第六章:「最強のババァと、傘と、無限ループの昼ドラ」
午前10時30分、中野区・事務所。
「おはよーございます……」
タクマが入った瞬間、社長がタバコをくゆらせながら笑った。
「うふふ♡ 今日のターゲットは、ちょっと“年季”が入ってるわよ」
「年季?なんか嫌な予感が……」
「中野南商店街。72歳。未払い金額:9000円」
「……え、たった9000円?」
「でもこのババァ……9ヶ月逃げてる」
──ザ・伝説の女債務者:オガワ・フミエ(小川フミエ)
午後12時、中野南商店街。
「なぁシン。おばあちゃん相手に本気出すって……なんか業深くね?」
「俺たちは金を取る機械だ。感情は捨てろ」
「……シン、たまにマジでロボやと思うわ」
商店街に入った瞬間、どこからか威圧感が走った。
──風に揺れる日傘。
──ショッピングカートの異常な機動力。
──空から響く「ふんっ」という鼻笑い。
「……来たな、伝説のババァ」
「ターゲット発見」
フミエ婆、紫の帽子にフリフリスカート。
見た目は上品、でも目つきは戦場帰り。
「おやおや、借金坊やたちじゃないの〜?うふふ、若いっていいわねぇ〜♡」
「どうも!タクマですぅ!お金返していただけますぅぅぅ!!」
「お金はね……心の余裕がある人間にしか使いこなせないのよ、坊や」
「おばあちゃん哲学いらんねん!!」
フミエ、日傘で攻撃開始。
傘シュッシュ → タクマ避ける → カートで押し返される → 小走りで逃げられる。
「やっべぇ、動き早ぇ!!」
「……完全に“戦闘民族”だな」
「なんでその年でバックステップできんねん!!」
商店街の八百屋前、薬局前、豆腐屋前……
追っても追っても、同じ場所に戻ってくる。
「シン……この街、ループしてへん?」
「いや、それは君の追い方が下手なだけ」
ついに囲み成功。
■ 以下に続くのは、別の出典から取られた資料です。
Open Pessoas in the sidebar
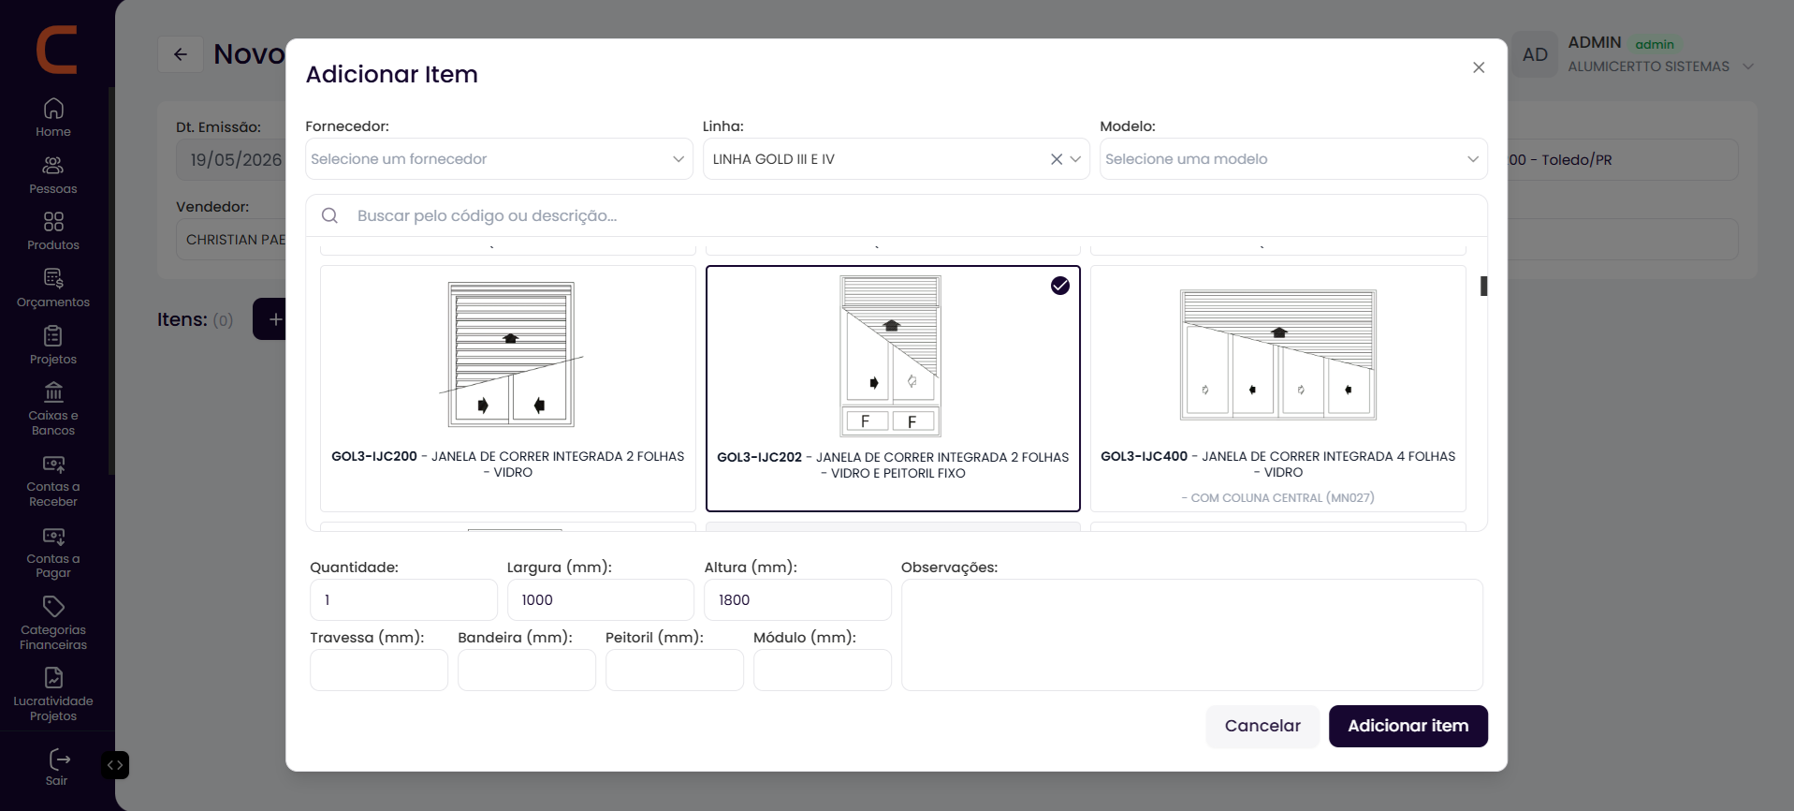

二人で両サイドから詰める。
「諦めな!フミエババァァ!!」
「この年まで生きててねぇ、諦めたことなんて一度もないのよ♡」
「うるせぇ!!金返せ!!」
フミエ、カートの中から突然……
──湯呑み茶碗を投げる。
「どっから持ってきたその攻撃アイテムぉぉおお!!」
「奥義・お茶の間波動拳!」
「名前つけんなぁぁぁ!!」
最終的に、豆腐屋の冷蔵ケースの裏に隠れていたフミエを発見・確保。
返済額:5000円+高級煎餅2枚。
帰り道。
「シン……俺、今日、ばあちゃんって怖いなって初めて思ったわ」
「知恵、体力、戦術……完敗だった」
「あと、豆腐屋のおじちゃんに“ようやった”って褒められた」
「……街に味方がいるのは心強いな」
その夜、またLINE通知。
【鬼社長】:
「フミエさん、昔うちのライバル会社の顧問だったのよ。よく捕まえたわね♡」
「……情報、先に出せやぁぁああ!!」
「完全にボス戦だったな」
──72歳。借金回収界のラスボスは、まだ現役だった。